- _Your task_: Somewhere below, one line contains "716x556 pixels." and a later line contains "Task: Switch to the Đỡ đòn tab". Output those two lines and everything between them exactly, and nothing else.

========================================

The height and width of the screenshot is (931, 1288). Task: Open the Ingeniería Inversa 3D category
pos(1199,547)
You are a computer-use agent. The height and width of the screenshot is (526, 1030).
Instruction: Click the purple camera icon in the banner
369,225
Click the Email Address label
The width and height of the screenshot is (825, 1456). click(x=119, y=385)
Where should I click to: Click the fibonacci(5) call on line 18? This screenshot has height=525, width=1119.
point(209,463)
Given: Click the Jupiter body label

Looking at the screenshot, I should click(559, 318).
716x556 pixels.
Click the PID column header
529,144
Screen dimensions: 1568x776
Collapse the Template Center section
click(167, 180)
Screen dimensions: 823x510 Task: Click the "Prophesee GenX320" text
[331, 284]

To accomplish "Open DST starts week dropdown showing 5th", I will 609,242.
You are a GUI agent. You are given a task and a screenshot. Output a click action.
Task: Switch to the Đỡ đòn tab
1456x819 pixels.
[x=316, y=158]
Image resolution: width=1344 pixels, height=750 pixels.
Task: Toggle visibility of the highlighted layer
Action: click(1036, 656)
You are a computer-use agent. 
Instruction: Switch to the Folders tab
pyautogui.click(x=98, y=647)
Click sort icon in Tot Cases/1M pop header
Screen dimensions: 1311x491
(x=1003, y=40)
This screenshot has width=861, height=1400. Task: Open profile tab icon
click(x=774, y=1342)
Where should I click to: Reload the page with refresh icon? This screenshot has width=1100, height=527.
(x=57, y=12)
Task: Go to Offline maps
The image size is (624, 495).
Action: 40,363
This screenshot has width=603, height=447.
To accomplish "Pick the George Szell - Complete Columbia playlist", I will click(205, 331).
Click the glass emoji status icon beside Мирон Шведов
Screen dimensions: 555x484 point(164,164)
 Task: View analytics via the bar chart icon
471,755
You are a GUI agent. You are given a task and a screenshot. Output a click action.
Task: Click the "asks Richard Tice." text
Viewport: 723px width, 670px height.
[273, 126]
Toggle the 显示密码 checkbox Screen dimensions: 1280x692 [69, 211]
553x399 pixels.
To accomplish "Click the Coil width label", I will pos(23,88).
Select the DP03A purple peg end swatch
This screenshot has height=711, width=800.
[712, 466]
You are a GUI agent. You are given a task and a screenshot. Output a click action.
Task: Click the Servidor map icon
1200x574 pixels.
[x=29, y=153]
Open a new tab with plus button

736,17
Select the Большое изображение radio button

========================================

- _Solution for this exercise_:
716x556 pixels.
Click the PID column header
529,144
Screen dimensions: 1568x776
Collapse the Template Center section
click(167, 180)
Screen dimensions: 823x510 Task: Click the "Prophesee GenX320" text
[331, 284]

To accomplish "Open DST starts week dropdown showing 5th", I will 609,242.
You are a GUI agent. You are given a task and a screenshot. Output a click action.
Task: Switch to the Đỡ đòn tab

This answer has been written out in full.